I tested the keyword extraction from the Natural Language Understanding service from IBM with the following text:
Desarrollo PDA. Ajustes PDA. Nuevo modulo PDA. Ajustes modulo PDA. No sincroniza PDA. Error modulo PDA.
And i got the following response:
- modulo pda with 98.31% relevance
- ajustes modulo pda with 64.44% relevance
- nuevo modulo pda with 64.34 relevance
Now my question is why is "modulo pda" keyword relevance 98.31% and not just "PDA" with a higher relevance?. I've been searching everywhere about how does IBM works with no avail.
The actual algorithm used to extract and score keywords would be a corporate proprietary recipe, I won't expect them to make it public. But you can find lot of research papers on that topic but usually the final commercial products would contain mix of different techniques to get the best results.
You can compare the different NLU services from different provides, like IBM, Google, Amazon and compare the results.

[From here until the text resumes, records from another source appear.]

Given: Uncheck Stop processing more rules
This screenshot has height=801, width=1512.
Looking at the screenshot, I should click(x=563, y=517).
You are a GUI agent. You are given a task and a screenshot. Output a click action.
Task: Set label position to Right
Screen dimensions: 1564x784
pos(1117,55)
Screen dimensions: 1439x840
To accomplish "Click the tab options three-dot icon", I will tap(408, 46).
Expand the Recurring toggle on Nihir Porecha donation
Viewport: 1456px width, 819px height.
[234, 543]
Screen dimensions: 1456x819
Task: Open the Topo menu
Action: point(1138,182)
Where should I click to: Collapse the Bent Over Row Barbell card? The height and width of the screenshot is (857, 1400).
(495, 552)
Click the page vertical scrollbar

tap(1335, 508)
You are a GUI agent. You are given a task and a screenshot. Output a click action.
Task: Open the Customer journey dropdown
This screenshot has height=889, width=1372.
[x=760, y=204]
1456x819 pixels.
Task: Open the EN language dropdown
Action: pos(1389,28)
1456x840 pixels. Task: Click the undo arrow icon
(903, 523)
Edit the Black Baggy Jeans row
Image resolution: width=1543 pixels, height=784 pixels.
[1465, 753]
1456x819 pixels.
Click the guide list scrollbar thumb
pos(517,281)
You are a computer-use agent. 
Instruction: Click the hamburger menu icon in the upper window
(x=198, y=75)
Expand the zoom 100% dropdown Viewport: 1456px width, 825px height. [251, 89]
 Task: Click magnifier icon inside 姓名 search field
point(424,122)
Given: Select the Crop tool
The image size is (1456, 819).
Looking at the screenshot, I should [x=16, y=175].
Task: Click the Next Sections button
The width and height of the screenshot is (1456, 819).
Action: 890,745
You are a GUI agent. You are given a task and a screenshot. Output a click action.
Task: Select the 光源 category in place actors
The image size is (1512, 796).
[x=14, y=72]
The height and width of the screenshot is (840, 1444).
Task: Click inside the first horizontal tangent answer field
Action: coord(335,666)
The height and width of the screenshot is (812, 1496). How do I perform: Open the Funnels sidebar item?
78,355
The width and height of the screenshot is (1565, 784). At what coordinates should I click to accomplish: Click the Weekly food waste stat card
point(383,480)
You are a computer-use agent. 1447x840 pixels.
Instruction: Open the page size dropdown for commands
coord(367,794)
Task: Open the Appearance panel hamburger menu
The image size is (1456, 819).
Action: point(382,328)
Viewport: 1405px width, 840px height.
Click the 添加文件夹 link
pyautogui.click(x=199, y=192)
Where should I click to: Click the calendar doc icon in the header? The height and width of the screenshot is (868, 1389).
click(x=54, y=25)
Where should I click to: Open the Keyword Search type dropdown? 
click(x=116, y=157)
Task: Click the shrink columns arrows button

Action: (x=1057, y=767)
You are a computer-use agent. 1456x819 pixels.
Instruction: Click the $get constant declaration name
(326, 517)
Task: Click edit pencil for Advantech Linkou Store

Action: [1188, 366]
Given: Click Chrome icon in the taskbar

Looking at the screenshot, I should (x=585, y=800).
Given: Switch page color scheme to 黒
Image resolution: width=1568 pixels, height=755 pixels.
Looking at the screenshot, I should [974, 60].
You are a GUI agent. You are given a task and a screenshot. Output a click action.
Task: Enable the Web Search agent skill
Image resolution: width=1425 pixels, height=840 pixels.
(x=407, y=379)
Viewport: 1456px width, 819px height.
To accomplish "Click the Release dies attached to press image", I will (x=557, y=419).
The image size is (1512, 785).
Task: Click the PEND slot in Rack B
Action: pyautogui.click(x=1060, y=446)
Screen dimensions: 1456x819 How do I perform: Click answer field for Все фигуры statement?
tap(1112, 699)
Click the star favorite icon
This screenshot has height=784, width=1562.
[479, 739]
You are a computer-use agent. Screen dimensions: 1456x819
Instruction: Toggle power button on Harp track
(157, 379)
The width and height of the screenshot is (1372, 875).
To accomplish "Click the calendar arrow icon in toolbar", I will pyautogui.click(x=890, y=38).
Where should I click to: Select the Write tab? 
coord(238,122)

Specifically for your query, you are trying to extract keywords or topics from a single document. PDA occurs in every sentence in your document. If we apply a simple technique like TF-IDF where each sentence is a document, the the TF-IDF=0 for the word PDA since it occurs in every sentence and becomes irrelevant since its not adding an information to overall topic or document importance.